====== RECORDS PROVIDED
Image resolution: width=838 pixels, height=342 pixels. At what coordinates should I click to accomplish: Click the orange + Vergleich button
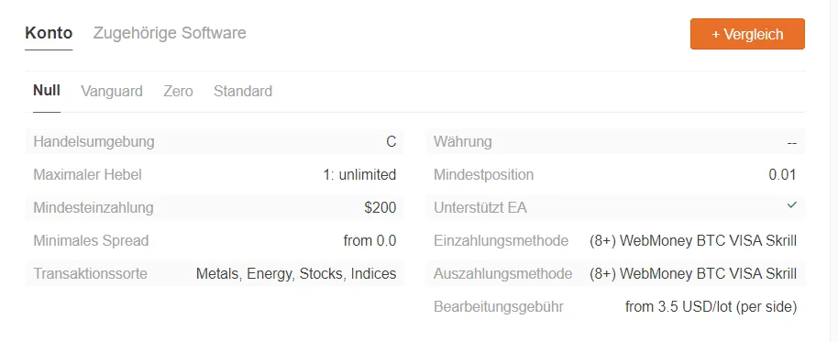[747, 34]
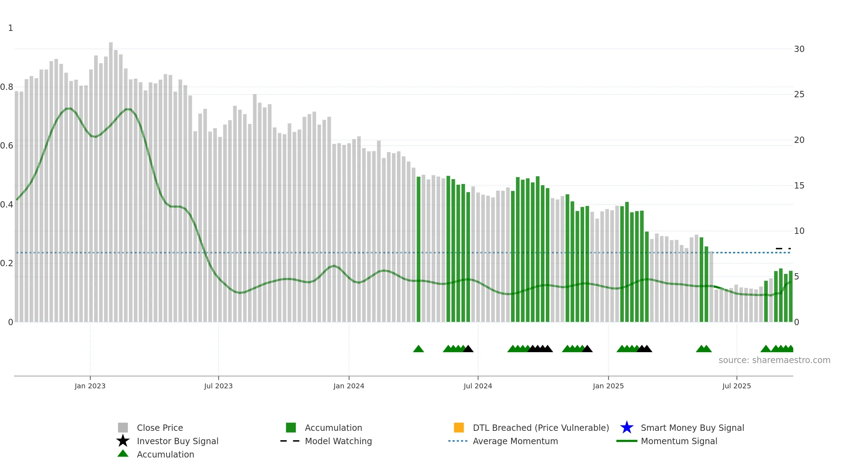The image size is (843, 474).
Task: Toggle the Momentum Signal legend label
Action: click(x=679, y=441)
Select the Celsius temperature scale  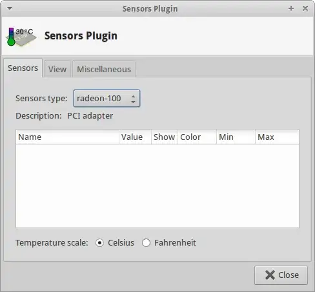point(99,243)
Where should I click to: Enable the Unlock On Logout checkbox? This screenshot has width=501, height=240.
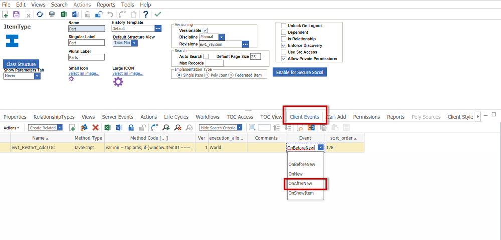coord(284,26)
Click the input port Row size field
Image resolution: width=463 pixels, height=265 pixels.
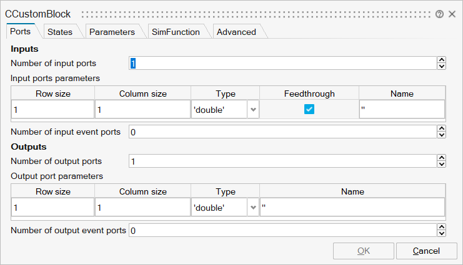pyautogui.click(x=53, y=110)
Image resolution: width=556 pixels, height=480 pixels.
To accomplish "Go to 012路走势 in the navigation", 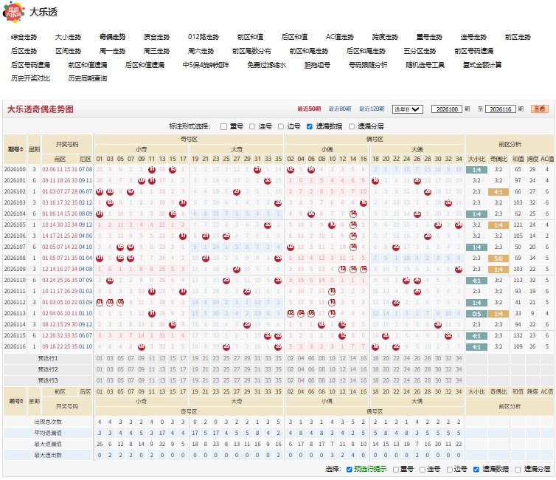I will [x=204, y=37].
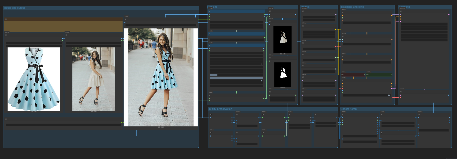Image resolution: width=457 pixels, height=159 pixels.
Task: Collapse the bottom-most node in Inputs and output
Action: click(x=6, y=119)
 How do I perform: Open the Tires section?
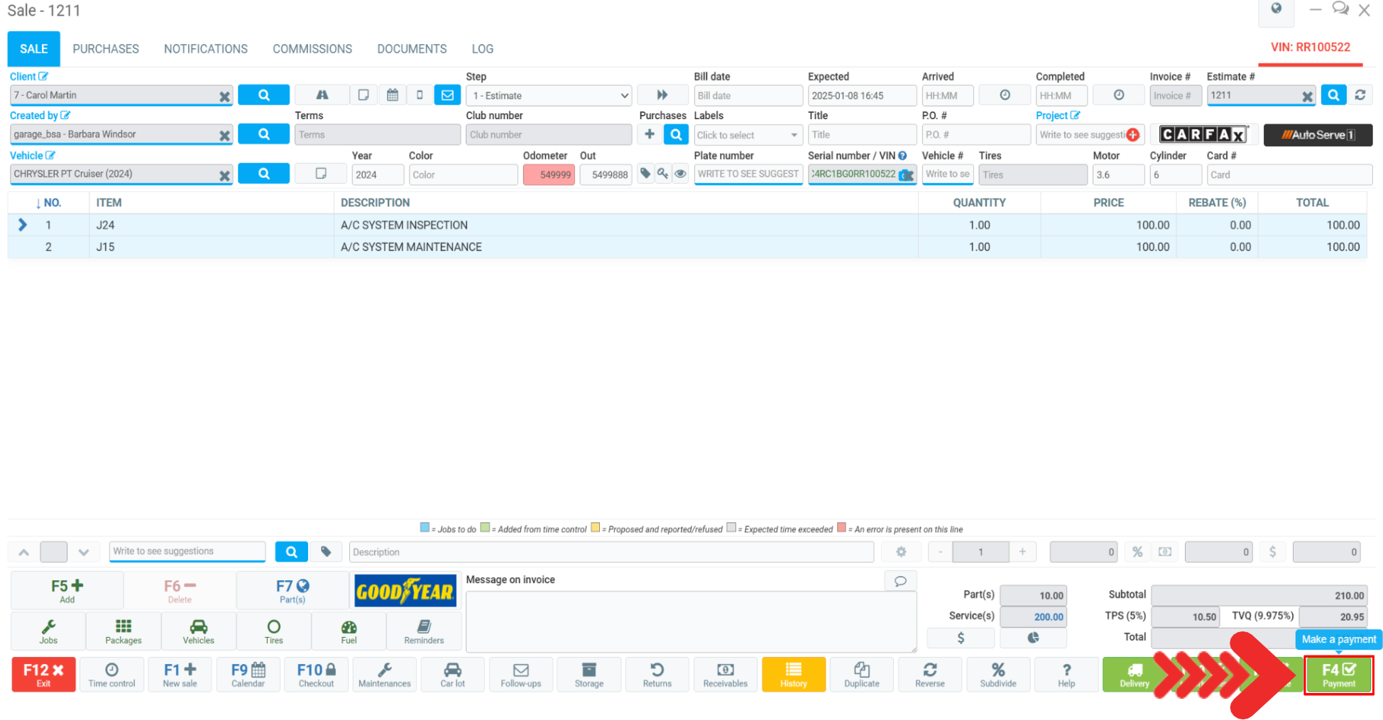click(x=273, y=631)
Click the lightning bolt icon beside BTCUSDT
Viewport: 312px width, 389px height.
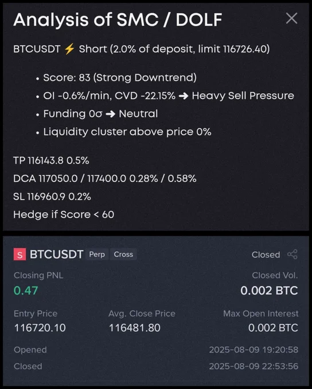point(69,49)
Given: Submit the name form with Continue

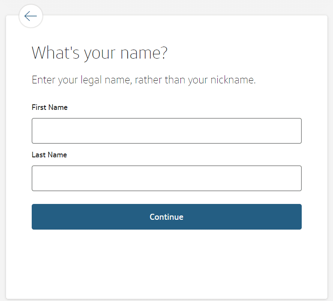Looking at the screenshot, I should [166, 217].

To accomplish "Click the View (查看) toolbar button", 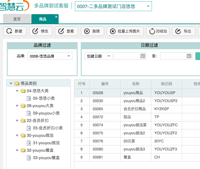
============
* [PROBLEM DETAILS] Please repeat, exactly as written, only the lines from the line with "Given: Submit the name form with Continue" to the end of the data, leaving out every picture.

* [ANSWER TO THIS TASK]
Given: Submit the name form with Continue

Looking at the screenshot, I should [166, 217].

To accomplish "Click the View (查看) toolbar button", 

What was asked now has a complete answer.